Truly sad situation in our neighboring country. Bharatis need to quit f@rting around about this newfound greatness and help these unfortnate people.
Tsunami victims still on the streets
By Paddy Maguire
BBC News, Madras
More than 1,200 families are still living on the streets of Madras (Chennai) nearly a year after the Asian tsunami tore into the city’s coastline.
With only crude shelter and negligible provision from NGOs, the families say they are being harassed by police and are threatened with violence by people who want them off the streets.
The state government has implemented an $8m scheme for permanent housing to resettle most of the 44,000 tsunami-affected families.
But those who were renting properties that were destroyed last December have so far fallen through the net.
They are without even the most basic of temporary shelters.
With no proof of address they are unable to work, register for aid or enrol their children at school.
Rehabilitation
“Without employment our children are suffering. They are catching malaria and suffering from fever. We cannot afford medicines.” says R Nila, who lives with her husband, his mother and the couple’s three children in Sreenivasapuram in the south of the city.
“The government has washed its hands of us. It’s like we don’t exist.”
Her baby son’s skin is puckered with mosquito bites. He cries continually.
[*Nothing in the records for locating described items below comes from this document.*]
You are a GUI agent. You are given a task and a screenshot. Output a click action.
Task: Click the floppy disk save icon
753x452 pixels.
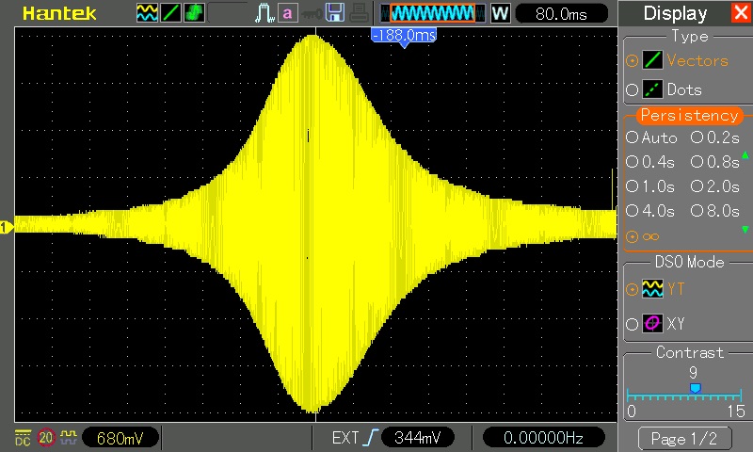[x=334, y=13]
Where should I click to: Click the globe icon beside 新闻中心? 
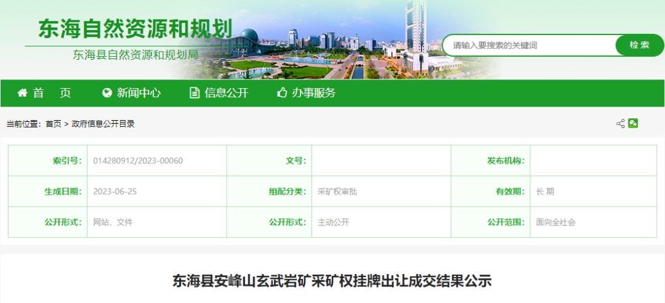coord(107,93)
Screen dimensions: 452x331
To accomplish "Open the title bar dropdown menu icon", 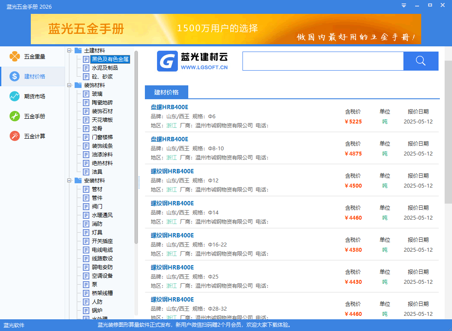I will click(404, 5).
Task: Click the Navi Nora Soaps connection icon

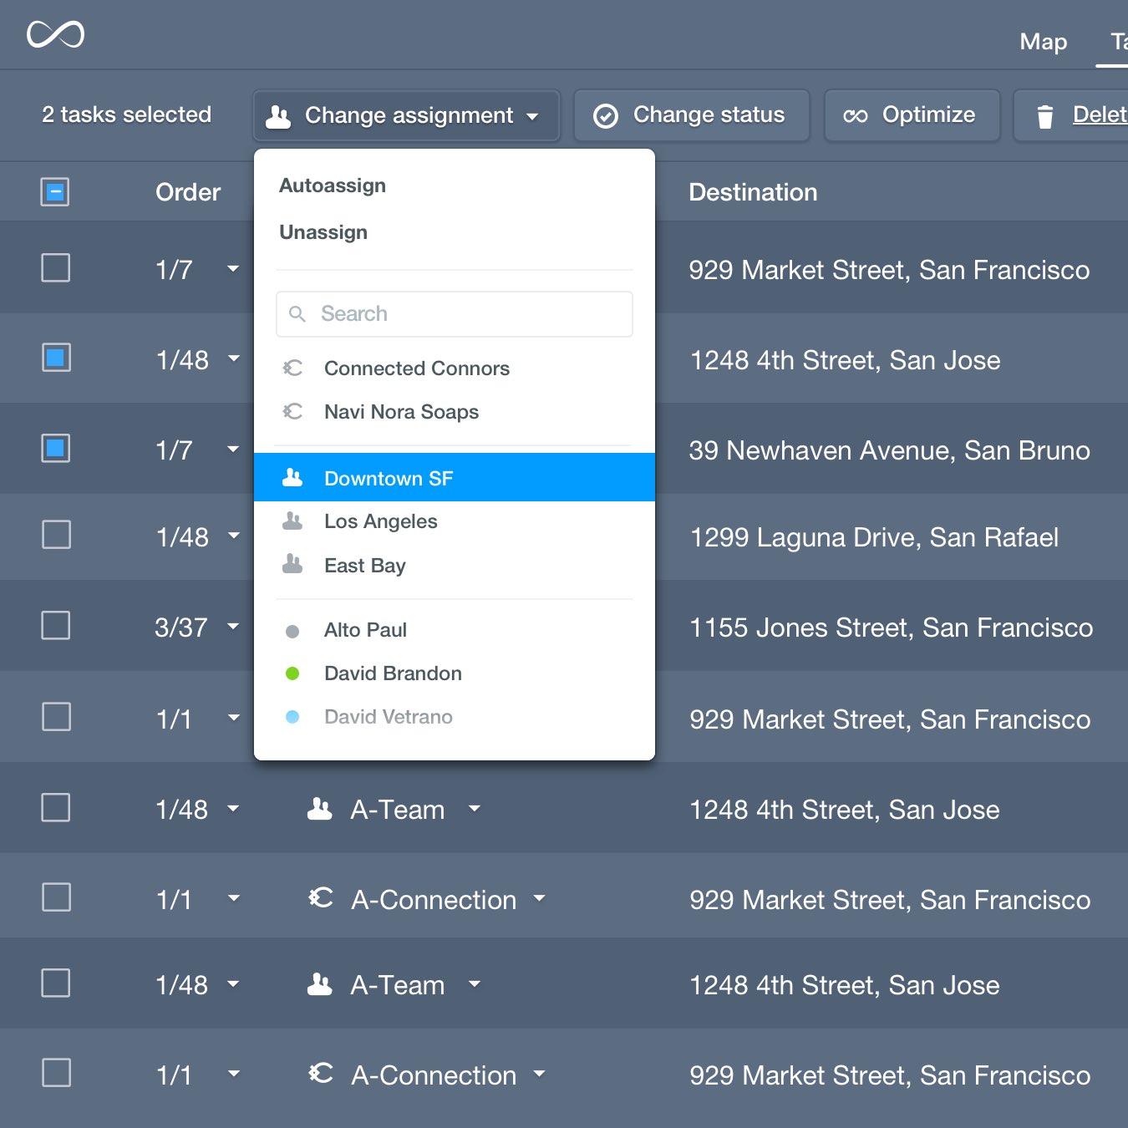Action: pyautogui.click(x=292, y=412)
With the monsoon season just around the corner, their makeshift tent on a pavement that borders the beach is woefully inadequate.
Pools of recent rainwater stagnate under foot.
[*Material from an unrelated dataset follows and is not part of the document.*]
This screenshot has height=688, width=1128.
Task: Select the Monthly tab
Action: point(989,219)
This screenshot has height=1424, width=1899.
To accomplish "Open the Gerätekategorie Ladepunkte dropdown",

About 150 families are struggling to survive in this area alone.
Ravi Parayannar of the Puratchi Baratham liaises between the locals and the government.
“There is only one water tank and one toilet facility for the exclusive use of the women. If there was proper shelter they would go to work and rebuild their lives,” he says.
Semi-permanent shelters
In recent weeks families have demonstrated outside the Madras Collectorate to demand shelter, basic facilities and, ultimately, rehabilitation.
SS Sundari of the tsunami section for the collectorate said “We have proposed to construct semi-permanent structures in the south of the city for these victims. Land will be provided.”
However NGOs involved in reconstruction projects across the city remain convinced that no such deal has been made.
“There is no land and no space yet provided for these particular families. NGOs distributed tarpaulins after the tsunami last year but there is nothing more” says RM Nathan of the Peoples’ Action Movement.
Elsewhere affected families face similar problems. In the north of the city in Kargil Nagar, a colony of families in temporary shelters is waiting to be moved into semi-permanent housing.
It is a heavily industrialised area on the outskirts of the city.
The caustic emissions from nearby chemical plants fuse uneasily with the lingering smell of human waste.
A sea of grey tents extends into the distance, plumes of smoke rise from gas stoves as rain saturates the muddy ground.
After a fire in June which destroyed the shelters provided by NGOs, some 2,200 families are once more struggling to cope with regular floods on the low-lying land allocated by the government.
“Shelter has been the biggest problem, but we are eating. NGOs have been looking after us and providing food. We are supposed to be moving into semi-permanent shelters some time next month.”
Neglected families
Kanchana is 28 and lives in the two-by-three metre tent with six other family members.
Once these families move into the semi-permanent structures, life will improve dramatically. Water, electricity and toilet facilities will be provided. But it is an uphill struggle.
“If we lobby the government they do start these jobs, but only if we pressurise them. They have put up shelters, but they are poor quality and in unsuitable areas” says SD Rajendran, convenor of the Madras NGOs Coordination Council.
"These low-lying areas are the problem. The land has to be improved before construction can start.
"We have filed expert reports and made suggestions that the land must be raised three feet and adequate drainage implemented. The government has accepted this.
“Once the people are settled in proper shelters on the right land we can start the process of livelihood promotion and get them back to work.”
With the first anniversary of the tsunami only a few months away, the NGOs are aiming to have up to 3,700 families properly housed within a month.
Those neglected families in the south of the city can only hope they are offered similar treatment before the north-east monsoon begins in earnest.